Hello,

We've found an issue when using agent checks in conjunction with the
weighted least connections algorithm in multithreaded mode.  It seems to me
as if it is possible for next_eweight in struct server to be modified in
another thread during the execution of fwlc_srv_reposition.  If
next_eweight is set to zero then a division by zero occurs on line 59 in
src/lb_fwlc.c in fwlc_queue_srv.

I notice that in haproxy-2.0.18 this section of code is protected by
HA_SPINLOCKs and I've been unable to replicate this issue in that version.

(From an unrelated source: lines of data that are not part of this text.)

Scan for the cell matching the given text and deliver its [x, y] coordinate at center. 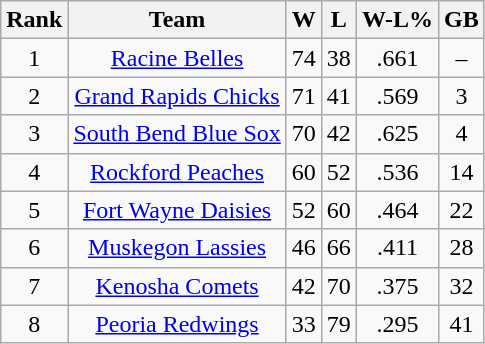
33 [304, 324]
Muskegon Lassies [177, 248]
32 [462, 286]
Team [177, 20]
66 [338, 248]
Peoria Redwings [177, 324]
W-L% [397, 20]
– [462, 58]
.375 [397, 286]
1 [34, 58]
Rank [34, 20]
.625 [397, 134]
38 [338, 58]
.536 [397, 172]
Rockford Peaches [177, 172]
.569 [397, 96]
71 [304, 96]
74 [304, 58]
6 [34, 248]
.295 [397, 324]
.661 [397, 58]
46 [304, 248]
Racine Belles [177, 58]
L [338, 20]
22 [462, 210]
14 [462, 172]
Kenosha Comets [177, 286]
Fort Wayne Daisies [177, 210]
7 [34, 286]
GB [462, 20]
2 [34, 96]
28 [462, 248]
.464 [397, 210]
5 [34, 210]
.411 [397, 248]
W [304, 20]
8 [34, 324]
South Bend Blue Sox [177, 134]
79 [338, 324]
Grand Rapids Chicks [177, 96]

I've written an agent (attached), bad_agent.py, which provokes this
condition by switching randomly between 1 and 0 percent.  I also include a
minimal configuration, cfg (also attached), which seems sufficient to cause
the issue.  With these two running “ab -n 5000000 -c 500
http://192.168.92.1:8080/” will quickly crash the haproxy process.

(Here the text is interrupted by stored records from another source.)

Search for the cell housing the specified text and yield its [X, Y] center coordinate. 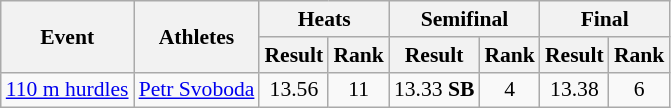
Final [604, 19]
110 m hurdles [68, 90]
Heats [324, 19]
Event [68, 36]
13.33 SB [434, 90]
Semifinal [464, 19]
4 [510, 90]
13.38 [574, 90]
Petr Svoboda [197, 90]
Athletes [197, 36]
6 [640, 90]
13.56 [294, 90]
11 [358, 90]
From the cell containing the given text, extract its center point as [x, y] coordinate. 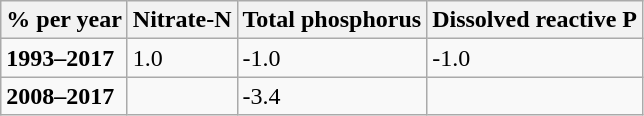
1.0 [182, 58]
Total phosphorus [332, 20]
2008–2017 [64, 96]
% per year [64, 20]
-3.4 [332, 96]
Nitrate-N [182, 20]
1993–2017 [64, 58]
Dissolved reactive P [535, 20]
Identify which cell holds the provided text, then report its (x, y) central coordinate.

I include links to a coredump and the binary that generated it
(unstripped).  The backtrace of thread 1 follows.

GNU gdb (Debian 8.2.1-2+b3) 8.2.1
Copyright (C) 2018 Free Software Foundation, Inc.
License GPLv3+: GNU GPL version 3 or later <http://gnu.org/licenses/gpl.html
>
This is free software: you are free to change and redistribute it.
There is NO WARRANTY, to the extent permitted by law.
Type "show copying" and "show warranty" for details.
This GDB was configured as "x86_64-linux-gnu".
Type "show configuration" for configuration details.
For bug reporting instructions, please see:
<http://www.gnu.org/software/gdb/bugs/>.
Find the GDB manual and other documentation resources online at:
    <http://www.gnu.org/software/gdb/documentation/>.

For help, type "help".
Type "apropos word" to search for commands related to "word"...
Reading symbols from ./haproxy...done.
[New LWP 11307]
[New LWP 11308]

warning: Unexpected size of section `.reg-xstate/11307' in core file.
[Thread debugging using libthread_db enabled]
Using host libthread_db library "/lib/x86_64-linux-gnu/libthread_db.so.1".
Core was generated by `./haproxy -db -- cfg'.
Program terminated with signal SIGFPE, Arithmetic exception.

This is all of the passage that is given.